In our case, we did not perform a biopsy procedure with crystal analysis for the following reasons. First, the patient did neither have elevated leukocytes or uric acid levels, nor did she have a history of gout. Second, all imaging features were HADD-typical and other crystal-associated arthropathies could be excluded by means of imaging due to different morphology of calcifications. Unlike with CPPD, a HA depot usually presents as solitary calcification spot with an amorphous structure and is found in the course of tendons, but not in cartilage tissues. HA depots are thus in contrast to the linear, granular or crumbly CPPD depots [19]. Third, since the patient responded well to the antiphlogistic therapy with NSAIDs, surgical treatment was not necessary.

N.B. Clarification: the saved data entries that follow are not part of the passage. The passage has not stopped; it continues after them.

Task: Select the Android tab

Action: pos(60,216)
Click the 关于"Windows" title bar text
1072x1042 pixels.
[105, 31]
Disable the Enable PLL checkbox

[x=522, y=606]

This report describes a rare case of HADD of the deep flexor tendons in the carpal tunnel and intraosseous HA migration into the lunate bone with intense bone marrow oedema. From our point of view, the HA crystals have migrated into the lunate via a small cortical erosion located at the anterior horn of the lunate 3 mm radial to the nutritial canal at the level of the radiolunate ligaments. Most likely, the long radiolunate ligament is the anatomical structure along which the HA crystals migrated, as this ligament originates at the palmar side of the scaphoid fossa at the distal radius, runs to the anterior horn of the lunate, where it has an attachment, and then continues to the triquetrum. The short radiolunate ligament is much less likely to be assumed in our case, as its attachment site at the anterior horn of the lunate is located more proximal [21].

In a previous study, inflammatory response with focal hypervascularity at the site of tendinous involvement was discussed being responsible for local bone resorption at the osseous junctions with consecutive intraosseous migration of HA crystals in different manifestations [6]. According to current knowledge and our own experience, osteotendinous junctions seem to be the predilection sites for intraosseous migration of crystals in HADD [1, 6, 22]. In our patient, the HA crystals most likely did not migrate via the nutritial canal into the lunate; nevertheless, a possible explanation for the sclerotic aspect of the lunate bone might be an impairment of blood supply by intraosseous HA crystals, which might lay the entry point of the nutritial vessels from the intraosseous side.

Oral NSAIDs are usually the first-line treatment to alleviate pain and shorten the acute inflammatory phase. Other therapeutic options include oral corticosteroids or ultrasound-guided calcific lavage, in cases of calcifications over 1 cm [17]. The image-guided injection of local corticosteroids into the carpal tunnel directly next to the median nerve may be taken into account to dissolve the calcific depots. The injection procedure is ultrasound-guided via a radial or ulnar approach, with the ulnar approach being currently preferred [23,24,25]. In non-responders surgical release of the carpal tunnel should be considered.